Revue TELECOM 193 - L'Estonie dans le peloton de tête de l'administration électronique

L'ESTONIE DANS LE PELOTON DE TETE DE L'ADMINISTRATION ELECTRONIQUE

Comment la géopolitique et la numérisation ont permis au pays de bâtir son avenir


Par Sara Clignet dans la revue TELECOM n° 193

Au lendemain de son indépendance, l’Estonie décide de prendre la route de l’Internet, en menant une politique intense de numérisation dans tous les facettes de la vie quotidienne. Aujourd’hui, cette politique pousse le pays vers de nouvelles conceptions d’e-gouvernance et de sources de revenus. Dans la comparaison de services e-gouvernement de la Commission Européenne, l’Estonie talonne le leader, la Finlande, tandis que la France est 13ème. L’indice DESI 2018 (Digital Economic and Society Index) compare les performances numériques des pays européens en termes de cinq critères (connectivité, capital humain, usages de l’Internet, l’intégration de la technologie et l’e-gouvernance). L’Estonie se trouve à la 9ème place, tandis que la France est 19ème¹.
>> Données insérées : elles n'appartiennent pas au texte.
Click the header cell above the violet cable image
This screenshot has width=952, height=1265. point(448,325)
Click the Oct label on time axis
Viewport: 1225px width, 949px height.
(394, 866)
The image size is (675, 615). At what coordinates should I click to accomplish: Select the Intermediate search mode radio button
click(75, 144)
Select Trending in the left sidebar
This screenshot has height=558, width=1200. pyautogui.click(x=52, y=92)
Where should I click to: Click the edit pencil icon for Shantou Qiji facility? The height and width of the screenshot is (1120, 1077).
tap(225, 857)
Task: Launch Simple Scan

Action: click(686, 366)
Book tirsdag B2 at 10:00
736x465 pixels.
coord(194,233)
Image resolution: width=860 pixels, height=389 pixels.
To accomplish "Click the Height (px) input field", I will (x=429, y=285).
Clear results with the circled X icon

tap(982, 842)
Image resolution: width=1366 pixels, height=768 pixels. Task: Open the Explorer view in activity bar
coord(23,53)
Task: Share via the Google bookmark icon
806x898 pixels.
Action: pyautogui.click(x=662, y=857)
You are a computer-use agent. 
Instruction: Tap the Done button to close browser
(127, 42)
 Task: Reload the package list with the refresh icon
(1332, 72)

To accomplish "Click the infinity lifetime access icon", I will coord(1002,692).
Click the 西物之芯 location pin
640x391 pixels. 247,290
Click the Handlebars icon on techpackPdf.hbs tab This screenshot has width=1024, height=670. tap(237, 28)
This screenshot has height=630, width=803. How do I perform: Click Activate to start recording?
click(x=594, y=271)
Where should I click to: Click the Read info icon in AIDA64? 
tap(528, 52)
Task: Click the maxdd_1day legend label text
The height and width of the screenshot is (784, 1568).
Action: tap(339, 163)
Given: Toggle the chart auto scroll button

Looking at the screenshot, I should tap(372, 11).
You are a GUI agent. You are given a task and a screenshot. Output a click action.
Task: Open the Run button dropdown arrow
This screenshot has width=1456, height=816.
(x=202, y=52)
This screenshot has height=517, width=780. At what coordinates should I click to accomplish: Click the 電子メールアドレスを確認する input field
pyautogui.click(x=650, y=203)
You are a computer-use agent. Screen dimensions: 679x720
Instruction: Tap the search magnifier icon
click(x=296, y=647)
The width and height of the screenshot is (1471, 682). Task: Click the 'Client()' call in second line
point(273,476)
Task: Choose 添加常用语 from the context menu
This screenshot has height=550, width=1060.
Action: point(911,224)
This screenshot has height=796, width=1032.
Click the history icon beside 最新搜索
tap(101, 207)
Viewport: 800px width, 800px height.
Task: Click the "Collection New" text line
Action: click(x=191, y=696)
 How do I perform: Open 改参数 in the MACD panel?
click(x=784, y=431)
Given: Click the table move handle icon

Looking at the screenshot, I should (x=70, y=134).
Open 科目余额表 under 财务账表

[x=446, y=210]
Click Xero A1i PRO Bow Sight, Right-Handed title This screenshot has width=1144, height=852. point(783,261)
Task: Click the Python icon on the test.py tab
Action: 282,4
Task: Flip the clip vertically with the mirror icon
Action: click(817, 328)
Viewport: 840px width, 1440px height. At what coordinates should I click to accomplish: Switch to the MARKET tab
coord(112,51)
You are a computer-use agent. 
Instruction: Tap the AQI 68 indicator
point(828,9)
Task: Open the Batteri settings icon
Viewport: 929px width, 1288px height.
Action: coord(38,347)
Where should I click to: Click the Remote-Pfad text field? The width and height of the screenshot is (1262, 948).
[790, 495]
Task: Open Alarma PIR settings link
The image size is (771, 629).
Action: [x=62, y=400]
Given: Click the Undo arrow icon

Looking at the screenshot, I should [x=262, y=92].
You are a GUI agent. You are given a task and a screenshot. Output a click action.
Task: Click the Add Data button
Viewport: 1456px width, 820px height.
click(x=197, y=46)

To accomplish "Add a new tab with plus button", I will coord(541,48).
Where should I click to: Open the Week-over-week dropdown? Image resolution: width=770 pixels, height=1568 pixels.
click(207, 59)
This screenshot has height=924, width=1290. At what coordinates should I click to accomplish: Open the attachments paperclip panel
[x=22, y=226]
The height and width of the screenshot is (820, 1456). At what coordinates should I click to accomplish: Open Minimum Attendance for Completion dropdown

Avec la chute du mur de Berlin en 1991 et le démantèlement de l’URSS, l’Estonie se retrouve dans une situation compliquée : pas de ressources naturelles, peu d’industries, et des citoyens pas formés aux usages des nouvelles technologies. Le seul mobile du pays a été mis à disposition du Président estonien par le Premier Ministre finlandais pour qu’il puisse s’en servir lors de ses déplacements internationaux.

L’Internet est à ses débuts, la fracture numérique entre pays n’est pas encore une réalité. Les jeunes leaders de l’Estonie (l’âge moyen du gouvernement est de 35 ans) décident de miser sur l’e-gouvernance dès 1997. Aujourd’hui, le secteur des technologies de l’information emploie 4% des Estoniens et contribue à hauteur de 7% au PIB².

Confiance et coopération sont les mots d’ordre

Dès 1997, le plan « Tiger Leap » installe des ordinateurs dans les écoles primaires, voire en maternelle, pour que les élèves apprennent l’utilisation des outils informatiques. Parallèlement, 10% de la population adulte est aussi formée gratuitement. Aujourd’hui plus de 98% de la population est connectée, les bibliothèques municipales servent de centre d’aide pour les non-connectés, les bibliothécaires assurant l’assistance.

Les citoyens peuvent vérifier tout accès à leurs données via le portail d’état, www.eesti.ee, et peuvent réguler l’accès à leurs données en restreignant les droits. Les quelques abus d’accès non-éthiques ont rapidement été réprimandés.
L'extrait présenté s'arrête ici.